Изменить размер шрифта - +
Понимаешь, о чем я?

— Да, папá, — сказал Люсьен. Он понятия не имел, о чем толкует отец.

— Он опять про своих любимцев? — спросила маман, влетев к ним из булочной, где она раскладывала выпечку по корзинам. Коренастая широкозадая женщина, волосы она носила нетугим шиньоном, чьи щупальца выбивались либо от усталости, либо в попытках сбежать с головы. Несмотря на мощь фигуры, она скользила по пекарне так, словно танцевала вальс. Губы ее то и дело складывались удивленной улыбкой, а в глазах не гасла искра досады. Удивление и досада — вот через эту призму Mére Лессар преимущественно и смотрела на мир. — Люди снаружи уже ждут — и ждут они хлеба, а не мазни, которую ты всем втюхиваешь.

Папаша Лессар обнял Люсьена за плечи.

— Дай мне слово, сын, что станешь великим художником и не позволишь никакой мегере портить себе жизнь, как позволил я.

— Прекрасной мегере, — поправила его мама.

— Разумеется, chére, — сказал отец Люсьена, — но не стану же я предостерегать его от красоты, верно?

— Лучше бы предостерег, чтоб не брал себе в любимчики заляпанных краской шаромыг.

— Следует простить мадам ее невежество, Люсьен. Она женщина, а значит — не способна ценить искусство. Но настанет такой день, когда она поймет, что мои друзья-художники — великие люди. И покается в своих недобрых словах.

Родители Люсьена иногда так поступали — говорили между собой как бы сквозь него, словно он был полой трубкой, которая попросту гасит жесткость их интонаций и слов. Он уже понял, что в таких беседах лучше всего просто пялиться в какую-нибудь дальнюю точку на стене и всеми силами делать вид, что ему все это безынтересно. Пока кто-нибудь из них не изречет прощальную реплику — достаточно банальную, чтобы на весь разговор стало наплевать.

Маман принюхалась — здесь густо пахло свежим хлебом — и проворчала:

— У вас еще несколько минут, пока не допечется. А потом, месье, почему бы вам не вывести сына наружу и не показать ему рассвет? Как только ты превратишь его в художника, он его больше не увидит — эта публика так рано не встает. — И она проскользила вальсом мимо большого деревянного стола и вверх по лестнице к ним в квартиру.

Люсьен с отцом тихонько вышли через боковую дверь шестого номера по рю Норвен и улизнули в щель между зданиями, за спинами у собравшихся покупателей.
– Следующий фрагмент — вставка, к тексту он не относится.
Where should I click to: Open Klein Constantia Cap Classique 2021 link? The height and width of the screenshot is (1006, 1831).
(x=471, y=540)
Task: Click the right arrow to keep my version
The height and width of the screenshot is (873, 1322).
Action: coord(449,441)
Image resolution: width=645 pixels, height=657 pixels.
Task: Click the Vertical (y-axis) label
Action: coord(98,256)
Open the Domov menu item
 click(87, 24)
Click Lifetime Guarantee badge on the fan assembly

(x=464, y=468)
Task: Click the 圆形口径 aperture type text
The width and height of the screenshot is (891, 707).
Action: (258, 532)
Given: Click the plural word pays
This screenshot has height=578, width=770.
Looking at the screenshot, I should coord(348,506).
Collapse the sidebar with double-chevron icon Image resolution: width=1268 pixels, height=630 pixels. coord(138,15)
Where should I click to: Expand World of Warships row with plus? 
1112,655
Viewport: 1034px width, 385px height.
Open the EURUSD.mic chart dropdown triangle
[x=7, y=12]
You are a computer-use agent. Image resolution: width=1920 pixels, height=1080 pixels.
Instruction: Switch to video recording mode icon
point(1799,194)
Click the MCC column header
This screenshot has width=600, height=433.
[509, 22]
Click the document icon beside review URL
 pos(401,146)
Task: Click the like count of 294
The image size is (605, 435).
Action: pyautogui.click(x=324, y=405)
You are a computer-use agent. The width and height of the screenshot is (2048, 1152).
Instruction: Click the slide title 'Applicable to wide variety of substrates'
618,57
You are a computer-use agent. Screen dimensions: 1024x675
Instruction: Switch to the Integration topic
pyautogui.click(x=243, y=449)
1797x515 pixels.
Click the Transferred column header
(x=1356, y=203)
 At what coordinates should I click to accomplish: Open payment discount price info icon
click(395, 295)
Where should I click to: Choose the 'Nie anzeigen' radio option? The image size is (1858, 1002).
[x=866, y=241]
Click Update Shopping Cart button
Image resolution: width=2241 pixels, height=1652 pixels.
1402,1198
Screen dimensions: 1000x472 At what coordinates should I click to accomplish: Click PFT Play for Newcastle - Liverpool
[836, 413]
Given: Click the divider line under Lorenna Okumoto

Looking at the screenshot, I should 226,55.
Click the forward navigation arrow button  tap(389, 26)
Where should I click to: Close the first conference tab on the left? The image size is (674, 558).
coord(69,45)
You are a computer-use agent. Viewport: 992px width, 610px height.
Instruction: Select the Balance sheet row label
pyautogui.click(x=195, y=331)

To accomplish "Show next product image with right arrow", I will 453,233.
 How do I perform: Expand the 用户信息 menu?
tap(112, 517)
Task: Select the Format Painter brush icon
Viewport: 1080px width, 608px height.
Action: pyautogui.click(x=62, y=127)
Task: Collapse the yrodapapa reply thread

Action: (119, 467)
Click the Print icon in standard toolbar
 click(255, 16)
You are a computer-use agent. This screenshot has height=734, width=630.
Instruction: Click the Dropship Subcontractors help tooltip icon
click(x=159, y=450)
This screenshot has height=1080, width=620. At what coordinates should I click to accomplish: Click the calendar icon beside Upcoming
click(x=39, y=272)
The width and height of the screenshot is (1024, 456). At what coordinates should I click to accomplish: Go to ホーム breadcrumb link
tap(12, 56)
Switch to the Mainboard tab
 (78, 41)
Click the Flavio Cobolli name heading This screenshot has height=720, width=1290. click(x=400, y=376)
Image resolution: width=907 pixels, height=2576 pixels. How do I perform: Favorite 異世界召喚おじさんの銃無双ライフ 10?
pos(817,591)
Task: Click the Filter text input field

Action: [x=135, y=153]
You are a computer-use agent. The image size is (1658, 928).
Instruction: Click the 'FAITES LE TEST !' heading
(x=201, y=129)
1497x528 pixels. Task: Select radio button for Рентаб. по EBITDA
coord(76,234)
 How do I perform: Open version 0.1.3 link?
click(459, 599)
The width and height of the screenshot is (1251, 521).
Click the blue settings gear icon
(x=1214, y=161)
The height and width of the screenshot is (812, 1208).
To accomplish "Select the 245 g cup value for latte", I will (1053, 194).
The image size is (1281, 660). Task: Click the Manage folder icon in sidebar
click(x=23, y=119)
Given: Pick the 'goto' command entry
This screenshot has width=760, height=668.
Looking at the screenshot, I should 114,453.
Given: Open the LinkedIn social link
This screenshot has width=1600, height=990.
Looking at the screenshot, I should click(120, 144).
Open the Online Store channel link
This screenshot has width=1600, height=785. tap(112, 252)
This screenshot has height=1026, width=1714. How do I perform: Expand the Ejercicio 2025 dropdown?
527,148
Потом — через пляс дю Тёртр, посмотреть сверху на весь Париж.

Бютт-Монмартр возвышался на четыреста футов над северной оконечностью города. Столетиями Монмартр был отдельной деревушкой за городскими стенами, но те передвинулись, а потом их снесли вообще, чтобы на их месте проложить бульвары. А деревушка так и осталась деревушкой посреди одного их крупнейших городов на свете. И если ты был парижским художником, то голодать переселялся именно на Монмартр, а Папаша Лессар тебе этого делать не давал.

Из кармана фартука Лессар-старший извлек маленькую трубку и раскурил ее от спички. Он стоял, положив руку сыну на плечо, — так он стоял шесть утр в неделю и курил, пока они смотрели, как весь город розовеет от зари.

У Люсьена то было лучшее время суток: с работой почти что покончено, уроки в школе еще не начались, а папа разговаривал с ним так, будто он единственный собеседник на свете. Он воображал себя юным Моисеем, Избранным, а папина трубка была Неопалимой Купиной. Вот только Моисеем он был эдаким малорослым, французским католиком в придачу — и ни слова не понимал по-древнееврейски, на котором с ним разговаривал кустик.

— Смотри, вон там видно Лувр, — говорил Папаша Лессар.